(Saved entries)
● ● ●

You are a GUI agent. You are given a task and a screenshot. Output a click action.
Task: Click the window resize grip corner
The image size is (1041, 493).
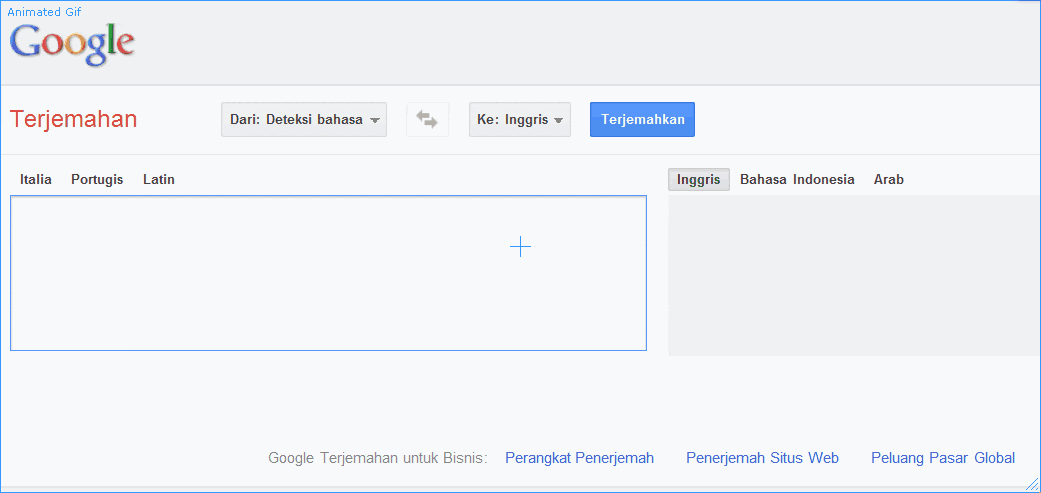coord(1032,485)
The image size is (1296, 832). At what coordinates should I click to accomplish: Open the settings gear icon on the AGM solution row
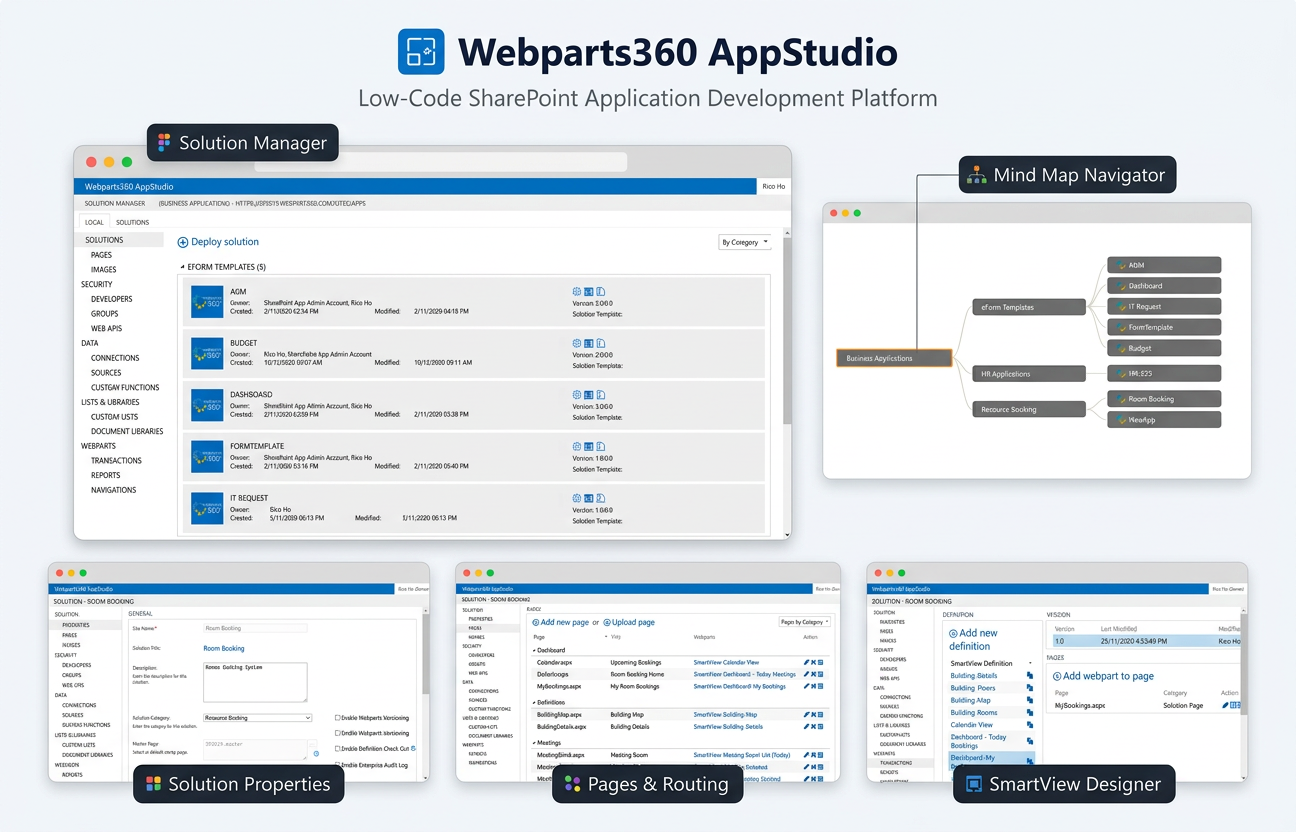pos(576,292)
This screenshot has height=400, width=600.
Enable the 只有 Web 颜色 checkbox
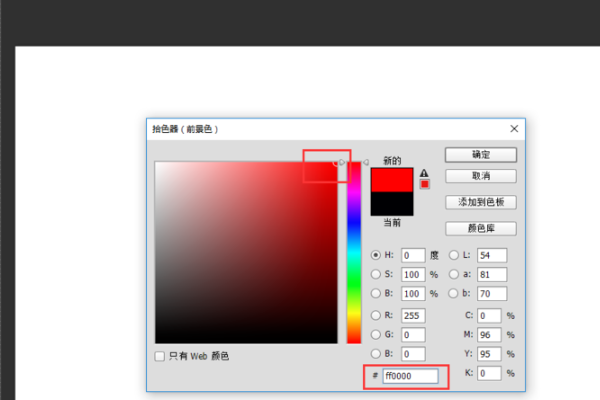pos(160,356)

● ● ●

Your answer must be an exact copy of the records above, with every picture left out.

▶ _Finished exercise_
You are a GUI agent. You are given a task and a screenshot. Output a click action.
Task: Click the window resize grip corner
The image size is (1041, 493).
coord(1032,485)
The image size is (1296, 832). At what coordinates should I click to accomplish: Open the settings gear icon on the AGM solution row
pos(576,292)
This screenshot has height=400, width=600.
Enable the 只有 Web 颜色 checkbox
pos(160,356)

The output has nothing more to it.